Le chroniqueur qui signe A. B. [A. Beauchamp] fait la une de La Patrie du 11 février 1893 avec ce sujet, sans cependant apporter réponse à ces questions. Extraits.
D’entrée de jeu, le chroniqueur échappe cette phrase du philosophe Spinoza qui résume sa pensée : «La principale différence entre la religion et la superstition, c’est que celle-ci a pour base l’ignorance, et la religion la sagesse».
Puis il enchaîne :
Nos ancêtres, il faut bien en convenir, étaient fort superstitieux. Dans le siècle où nous vivons, les superstitions ont presque toutes disparu ; il n’y a d’exceptions que pour quelques campagnes isolées, comme l’Isle-aux-Grues, l’Isle-aux-Coudres et certaines paroisses isolées des grands centres.
On a dit avec raison que plus un peuple est ignorant, plus il est superstitieux.
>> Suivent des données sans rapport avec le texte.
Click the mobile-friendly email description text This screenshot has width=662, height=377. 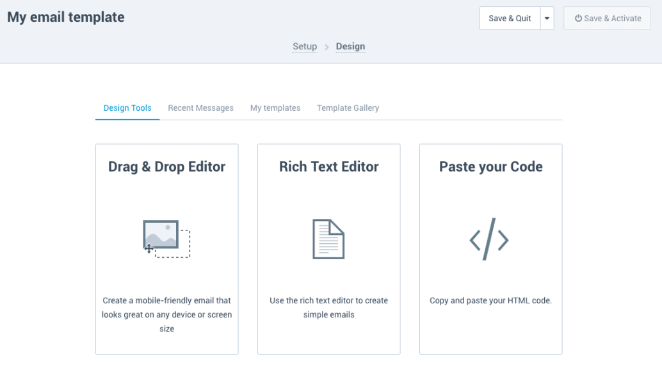166,314
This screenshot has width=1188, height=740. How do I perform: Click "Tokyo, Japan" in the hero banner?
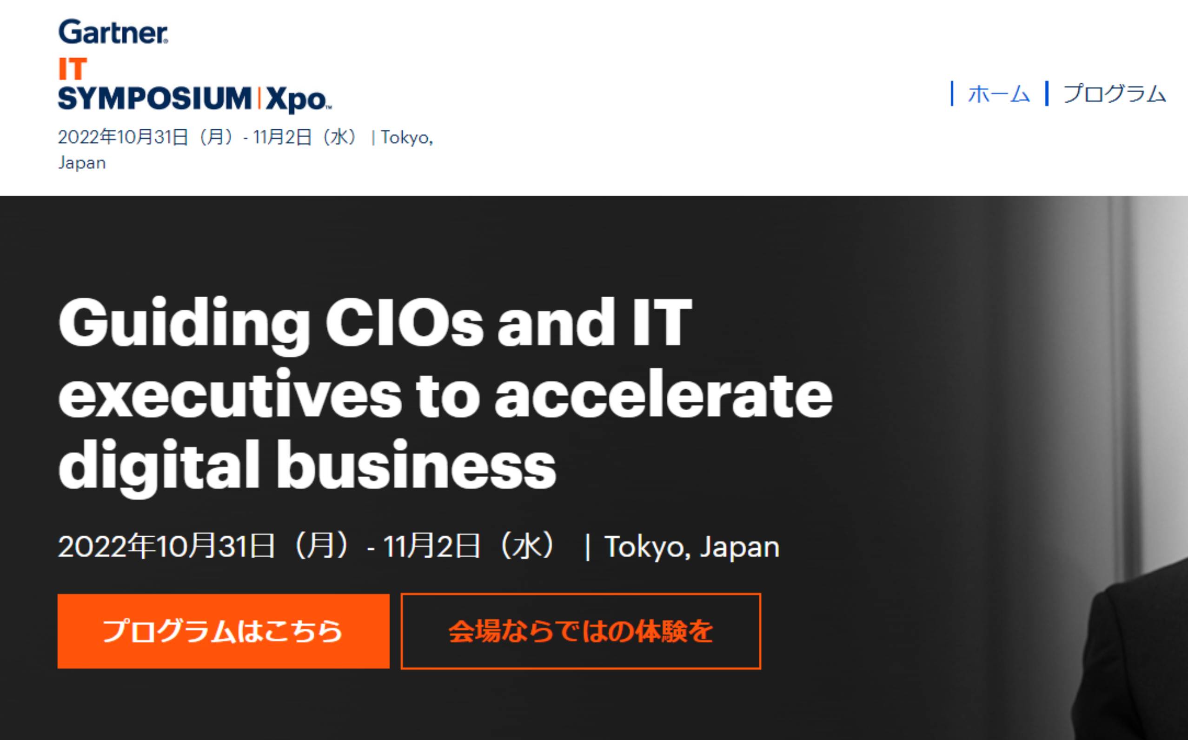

Il y a, cependant, des exceptions à cette assertion, puisque nous voyons, tous les jours, des personnes censées instruites accrocher un vieux fer à cheval au-dessus de la porte d’entrée de leur demeure : ce morceau de fer, c’est le dieu tutélaire des pénates; il est là pour éloigner les malheurs du foyer domestique et y «amener la chance».
D’autres ne veulent pas s’asseoir à une table autour de laquelle se trouvent treize convives.
Des capitaines au long cours ne veulent jamais mettre à la voile un vendredi, même quand il souffle la plus belle brise du monde.
J’ai un beau-frère, avocat instruit et distingué, qui croit dur comme fer au fantôme irlandais connu sous le nom de Banshie. […]
Prenez même la vieille fille anglaise, raide, empesée, se croyant supérieure à toute autre créature et qui vous fait l’effet, le plus souvent, d’une asperge surmontée d’une pomme d’api; croyez-vous qu’elle n’a pas, elle aussi, son bagage de superstitions ? Si vous en doutez, demandez-lui à quels moyens superstitieux elle a eu recours, en vain, pour se trouver un amoureux.
Ceci n’empêche pas que les peuples que nous considérons comme étant encore dans l’enfance, sous le rapport de l’instruction, sont les plus adonnés à la superstition, et cela est conforme à la logique, puisque ce sont les lumières qui peuvent distinguer la religion des croyances superstitieuses. Fontenelle va encore plus loin : «Le superstitieux, a-t-il écrit, a le jugement nécessairement faux, l’âme faible et parfois le cœur dur : il met une force idéale à la place de la raison».